In this case... he probably served at the pleasure of the town counsel/mayor.  He displeasured them, he's gone.


----------



## Big Don (Jul 24, 2009)

blackxpress said:


> She's a porn actress.  Technically speaking, you could say she's a prostitute but the one difference is that prostitution's illegal.  There's no law against being a porn actress.
> 
> And please explain to me why his wife's occupation reflects on the town.  He's a politician, not a priest.

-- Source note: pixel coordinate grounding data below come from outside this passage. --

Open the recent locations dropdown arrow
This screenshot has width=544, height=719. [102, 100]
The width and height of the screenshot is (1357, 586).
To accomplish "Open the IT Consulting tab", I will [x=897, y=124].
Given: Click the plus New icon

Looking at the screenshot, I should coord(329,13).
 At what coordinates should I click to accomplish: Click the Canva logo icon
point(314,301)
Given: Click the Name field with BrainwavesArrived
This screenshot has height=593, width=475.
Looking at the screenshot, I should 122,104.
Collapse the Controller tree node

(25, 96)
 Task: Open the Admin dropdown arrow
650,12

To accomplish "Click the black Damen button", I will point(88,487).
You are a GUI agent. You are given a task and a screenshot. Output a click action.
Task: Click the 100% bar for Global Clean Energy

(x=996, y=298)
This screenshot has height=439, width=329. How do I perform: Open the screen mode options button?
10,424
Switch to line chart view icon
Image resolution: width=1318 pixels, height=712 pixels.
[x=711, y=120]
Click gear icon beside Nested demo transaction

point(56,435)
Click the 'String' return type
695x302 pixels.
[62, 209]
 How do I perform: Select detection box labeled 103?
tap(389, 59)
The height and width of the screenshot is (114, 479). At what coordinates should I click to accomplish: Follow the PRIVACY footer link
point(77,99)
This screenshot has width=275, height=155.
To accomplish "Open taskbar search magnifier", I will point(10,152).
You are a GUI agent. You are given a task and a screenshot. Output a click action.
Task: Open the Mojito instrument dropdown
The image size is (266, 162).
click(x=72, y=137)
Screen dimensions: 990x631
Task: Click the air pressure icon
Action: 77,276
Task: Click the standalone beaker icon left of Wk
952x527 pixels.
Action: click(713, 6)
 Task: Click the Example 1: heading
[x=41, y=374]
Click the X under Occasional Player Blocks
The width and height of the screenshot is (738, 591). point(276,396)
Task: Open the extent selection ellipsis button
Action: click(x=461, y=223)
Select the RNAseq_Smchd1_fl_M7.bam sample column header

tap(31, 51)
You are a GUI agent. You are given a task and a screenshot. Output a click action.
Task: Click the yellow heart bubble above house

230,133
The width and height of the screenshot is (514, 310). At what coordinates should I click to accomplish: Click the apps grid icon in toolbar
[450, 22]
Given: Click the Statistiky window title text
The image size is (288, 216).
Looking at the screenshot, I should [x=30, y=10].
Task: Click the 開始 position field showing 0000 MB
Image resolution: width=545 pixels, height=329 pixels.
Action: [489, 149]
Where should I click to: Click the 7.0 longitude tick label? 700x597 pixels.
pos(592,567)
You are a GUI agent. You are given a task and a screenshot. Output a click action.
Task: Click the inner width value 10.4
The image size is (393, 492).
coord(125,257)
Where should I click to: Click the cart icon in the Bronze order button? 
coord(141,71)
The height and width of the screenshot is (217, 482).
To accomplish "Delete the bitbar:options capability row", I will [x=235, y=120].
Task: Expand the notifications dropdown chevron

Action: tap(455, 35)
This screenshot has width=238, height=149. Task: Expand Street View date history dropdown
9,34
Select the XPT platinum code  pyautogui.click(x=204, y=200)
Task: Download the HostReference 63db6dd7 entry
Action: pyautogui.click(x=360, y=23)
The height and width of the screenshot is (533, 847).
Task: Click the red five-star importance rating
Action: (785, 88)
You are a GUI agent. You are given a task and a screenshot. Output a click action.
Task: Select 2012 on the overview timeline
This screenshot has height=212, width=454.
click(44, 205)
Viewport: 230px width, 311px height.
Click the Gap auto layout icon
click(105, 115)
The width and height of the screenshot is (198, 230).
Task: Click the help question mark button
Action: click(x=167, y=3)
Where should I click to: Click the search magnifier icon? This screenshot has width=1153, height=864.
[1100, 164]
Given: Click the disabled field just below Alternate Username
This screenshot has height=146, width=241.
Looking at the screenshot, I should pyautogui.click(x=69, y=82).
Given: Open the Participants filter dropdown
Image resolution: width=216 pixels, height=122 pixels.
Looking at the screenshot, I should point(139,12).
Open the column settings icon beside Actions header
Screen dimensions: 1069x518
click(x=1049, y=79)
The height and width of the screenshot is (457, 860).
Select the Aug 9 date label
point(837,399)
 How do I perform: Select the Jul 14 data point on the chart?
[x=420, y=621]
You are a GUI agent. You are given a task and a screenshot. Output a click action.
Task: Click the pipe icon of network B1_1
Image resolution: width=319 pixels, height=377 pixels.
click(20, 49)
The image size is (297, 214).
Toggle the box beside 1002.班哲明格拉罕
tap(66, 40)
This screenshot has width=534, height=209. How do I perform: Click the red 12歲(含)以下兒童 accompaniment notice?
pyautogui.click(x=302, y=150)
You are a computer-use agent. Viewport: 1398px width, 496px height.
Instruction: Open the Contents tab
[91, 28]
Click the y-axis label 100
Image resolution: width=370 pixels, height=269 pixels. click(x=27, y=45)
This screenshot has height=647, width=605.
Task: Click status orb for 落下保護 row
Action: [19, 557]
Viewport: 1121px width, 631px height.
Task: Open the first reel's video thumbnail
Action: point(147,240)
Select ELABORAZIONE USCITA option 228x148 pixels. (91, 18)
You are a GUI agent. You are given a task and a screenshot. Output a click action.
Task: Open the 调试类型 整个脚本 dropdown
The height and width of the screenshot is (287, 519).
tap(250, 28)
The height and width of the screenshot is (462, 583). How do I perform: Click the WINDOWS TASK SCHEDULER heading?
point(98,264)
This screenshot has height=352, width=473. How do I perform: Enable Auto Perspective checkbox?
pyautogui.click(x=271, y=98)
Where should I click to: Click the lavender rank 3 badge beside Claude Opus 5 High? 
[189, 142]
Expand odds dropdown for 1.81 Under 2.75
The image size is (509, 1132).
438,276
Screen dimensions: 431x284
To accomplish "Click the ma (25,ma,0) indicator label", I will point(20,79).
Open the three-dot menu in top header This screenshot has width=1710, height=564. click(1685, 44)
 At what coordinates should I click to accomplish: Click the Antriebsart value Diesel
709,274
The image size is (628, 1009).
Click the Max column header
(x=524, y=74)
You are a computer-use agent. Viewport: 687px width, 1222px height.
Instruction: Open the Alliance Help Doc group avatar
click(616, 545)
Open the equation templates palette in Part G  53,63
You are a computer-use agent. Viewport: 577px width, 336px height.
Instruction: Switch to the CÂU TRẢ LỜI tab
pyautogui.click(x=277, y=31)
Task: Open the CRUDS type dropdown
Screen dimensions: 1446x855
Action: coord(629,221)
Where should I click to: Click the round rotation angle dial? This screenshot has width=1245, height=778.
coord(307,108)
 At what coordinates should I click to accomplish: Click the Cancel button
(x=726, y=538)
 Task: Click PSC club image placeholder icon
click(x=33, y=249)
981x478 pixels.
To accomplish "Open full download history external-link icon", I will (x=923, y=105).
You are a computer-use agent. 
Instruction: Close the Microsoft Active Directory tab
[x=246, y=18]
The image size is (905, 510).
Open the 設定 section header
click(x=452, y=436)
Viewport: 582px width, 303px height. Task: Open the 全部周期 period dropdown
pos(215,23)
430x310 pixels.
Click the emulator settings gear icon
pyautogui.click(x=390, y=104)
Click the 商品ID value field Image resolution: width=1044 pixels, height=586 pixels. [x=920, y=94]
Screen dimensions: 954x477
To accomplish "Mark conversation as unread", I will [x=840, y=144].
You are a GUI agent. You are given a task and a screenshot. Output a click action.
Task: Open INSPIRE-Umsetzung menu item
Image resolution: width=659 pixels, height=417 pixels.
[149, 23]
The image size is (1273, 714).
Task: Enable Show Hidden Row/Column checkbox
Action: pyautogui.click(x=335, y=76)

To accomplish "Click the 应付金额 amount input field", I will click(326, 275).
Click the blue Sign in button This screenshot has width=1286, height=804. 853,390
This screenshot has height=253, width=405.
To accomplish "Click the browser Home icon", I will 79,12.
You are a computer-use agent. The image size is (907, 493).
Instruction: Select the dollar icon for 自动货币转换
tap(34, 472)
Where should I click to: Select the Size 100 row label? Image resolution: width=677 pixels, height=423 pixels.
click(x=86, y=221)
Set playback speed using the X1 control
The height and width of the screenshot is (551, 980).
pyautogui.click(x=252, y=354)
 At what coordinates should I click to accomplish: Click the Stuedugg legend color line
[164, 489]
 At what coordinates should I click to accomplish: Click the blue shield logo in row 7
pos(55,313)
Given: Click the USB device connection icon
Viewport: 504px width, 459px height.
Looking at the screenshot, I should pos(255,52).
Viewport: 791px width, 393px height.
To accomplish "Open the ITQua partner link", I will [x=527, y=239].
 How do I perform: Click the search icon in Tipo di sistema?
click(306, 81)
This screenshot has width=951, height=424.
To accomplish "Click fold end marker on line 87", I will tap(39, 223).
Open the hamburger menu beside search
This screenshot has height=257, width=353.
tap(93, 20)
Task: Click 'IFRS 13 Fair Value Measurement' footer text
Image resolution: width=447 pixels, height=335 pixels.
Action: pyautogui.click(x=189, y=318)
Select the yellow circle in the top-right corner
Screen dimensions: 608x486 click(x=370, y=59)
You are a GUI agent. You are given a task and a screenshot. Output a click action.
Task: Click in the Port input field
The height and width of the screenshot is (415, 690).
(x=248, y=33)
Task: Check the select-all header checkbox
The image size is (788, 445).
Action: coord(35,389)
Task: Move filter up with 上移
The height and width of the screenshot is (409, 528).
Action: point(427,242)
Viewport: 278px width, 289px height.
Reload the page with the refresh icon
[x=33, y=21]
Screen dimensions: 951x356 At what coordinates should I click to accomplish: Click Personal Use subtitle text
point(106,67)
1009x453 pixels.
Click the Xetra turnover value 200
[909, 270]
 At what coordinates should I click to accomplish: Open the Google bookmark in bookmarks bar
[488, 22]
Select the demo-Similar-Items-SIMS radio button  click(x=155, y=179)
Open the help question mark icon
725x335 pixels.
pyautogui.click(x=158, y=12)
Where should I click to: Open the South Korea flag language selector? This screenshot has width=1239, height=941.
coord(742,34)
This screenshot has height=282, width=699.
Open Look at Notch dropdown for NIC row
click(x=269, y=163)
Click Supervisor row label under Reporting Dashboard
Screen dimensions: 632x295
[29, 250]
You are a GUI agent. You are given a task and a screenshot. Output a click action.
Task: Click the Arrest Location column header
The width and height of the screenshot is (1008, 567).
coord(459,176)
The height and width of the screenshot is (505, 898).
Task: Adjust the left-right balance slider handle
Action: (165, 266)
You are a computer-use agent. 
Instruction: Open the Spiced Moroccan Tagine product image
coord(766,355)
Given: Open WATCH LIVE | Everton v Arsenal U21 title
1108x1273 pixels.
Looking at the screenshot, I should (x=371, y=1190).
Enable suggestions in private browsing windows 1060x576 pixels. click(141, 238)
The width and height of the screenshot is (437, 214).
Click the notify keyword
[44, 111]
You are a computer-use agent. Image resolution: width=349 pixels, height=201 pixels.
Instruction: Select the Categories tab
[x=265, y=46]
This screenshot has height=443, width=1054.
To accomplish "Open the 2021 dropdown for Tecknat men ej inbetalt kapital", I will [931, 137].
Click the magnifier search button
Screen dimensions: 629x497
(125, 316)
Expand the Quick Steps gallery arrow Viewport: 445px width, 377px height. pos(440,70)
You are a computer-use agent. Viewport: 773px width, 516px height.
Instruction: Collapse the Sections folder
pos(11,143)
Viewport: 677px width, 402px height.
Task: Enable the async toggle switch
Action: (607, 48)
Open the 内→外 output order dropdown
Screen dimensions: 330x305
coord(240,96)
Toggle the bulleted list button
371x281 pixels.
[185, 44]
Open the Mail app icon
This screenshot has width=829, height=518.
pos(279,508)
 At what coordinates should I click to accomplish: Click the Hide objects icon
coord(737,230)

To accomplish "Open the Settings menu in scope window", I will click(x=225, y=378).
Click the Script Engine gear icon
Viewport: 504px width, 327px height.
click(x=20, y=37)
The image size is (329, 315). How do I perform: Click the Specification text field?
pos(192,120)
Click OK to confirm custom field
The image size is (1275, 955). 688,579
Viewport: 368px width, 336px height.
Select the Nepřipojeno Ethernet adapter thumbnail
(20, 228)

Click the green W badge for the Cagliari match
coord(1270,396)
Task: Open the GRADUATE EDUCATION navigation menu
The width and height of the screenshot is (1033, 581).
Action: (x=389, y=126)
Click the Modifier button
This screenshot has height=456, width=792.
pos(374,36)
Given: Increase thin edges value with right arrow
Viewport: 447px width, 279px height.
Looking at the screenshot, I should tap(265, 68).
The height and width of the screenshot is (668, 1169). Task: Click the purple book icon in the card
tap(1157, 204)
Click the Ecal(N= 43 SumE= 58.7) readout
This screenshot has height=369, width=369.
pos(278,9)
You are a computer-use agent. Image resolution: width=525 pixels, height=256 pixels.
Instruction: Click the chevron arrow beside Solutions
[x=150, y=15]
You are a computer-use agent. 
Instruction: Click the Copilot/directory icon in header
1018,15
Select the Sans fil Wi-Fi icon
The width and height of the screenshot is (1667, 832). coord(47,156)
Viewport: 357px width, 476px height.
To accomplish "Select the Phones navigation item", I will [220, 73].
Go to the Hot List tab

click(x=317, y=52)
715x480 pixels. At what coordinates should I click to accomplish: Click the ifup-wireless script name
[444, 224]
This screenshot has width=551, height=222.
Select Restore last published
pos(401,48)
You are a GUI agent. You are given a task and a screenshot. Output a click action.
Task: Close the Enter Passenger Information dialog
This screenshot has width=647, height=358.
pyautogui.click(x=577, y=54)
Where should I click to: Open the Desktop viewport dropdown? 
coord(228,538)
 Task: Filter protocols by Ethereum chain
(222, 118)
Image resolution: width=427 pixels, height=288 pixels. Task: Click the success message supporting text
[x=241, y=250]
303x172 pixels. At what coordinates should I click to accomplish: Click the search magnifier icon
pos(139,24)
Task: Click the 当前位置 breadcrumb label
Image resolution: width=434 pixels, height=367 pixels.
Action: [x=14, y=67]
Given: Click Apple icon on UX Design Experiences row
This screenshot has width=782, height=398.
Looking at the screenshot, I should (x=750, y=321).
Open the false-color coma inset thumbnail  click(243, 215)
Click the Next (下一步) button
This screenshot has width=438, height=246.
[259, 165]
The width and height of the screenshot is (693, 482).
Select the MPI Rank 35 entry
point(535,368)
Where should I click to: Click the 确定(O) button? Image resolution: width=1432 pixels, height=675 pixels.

EXACTLY! He's a POLITICIAN, you're old enough to know that 90% of politicians are unrepentant whores, marrying someone who gets paid to have sex is just pushing the envelope a little...
Yeah, he makes the other whores (politicians) look bad


----------



## celtic_crippler (Jul 24, 2009)

blackxpress said:


> She's a porn actress. Technically speaking, you could say she's a prostitute but the one difference is that prostitution's illegal. There's no law against being a porn actress.
> 
> And please explain to me why his wife's occupation reflects on the town. He's a politician, not a priest.


 
Exactly. 

More infringement into someone's life where it doesn't belong.

Put it in context:
He's not privy to top secret documents that could jeopardize national security and married to someone who routinely gives donations to Hezbollah. He's a (was) a town manager. 

Some occupations "WHO" you marry can matter, but I don't think it does in this case. In this case, I see it as some self-righteous nazi's forcing their morality on a man because of his spouse's occupation. 

Show me how being married to her endangers anyone? 

The town's reputation? I don't think it's enough. They didn't even know until someone pointed it out to them. And just how did they know? Must've been watching some porn! LOL 



Big Don said:


> EXACTLY! He's a POLITICIAN, you're old enough to know that 90% of politicians are unrepentant whores, marrying someone who gets paid to have sex is just pushing the envelope a little...
> Yeah, he makes the other whores (politicians) look bad


 
Yeah...I guess if he didn't marry her and just kept her "under the table" it would've been more acceptable, right? LOL


----------



## Ken Morgan (Jul 24, 2009)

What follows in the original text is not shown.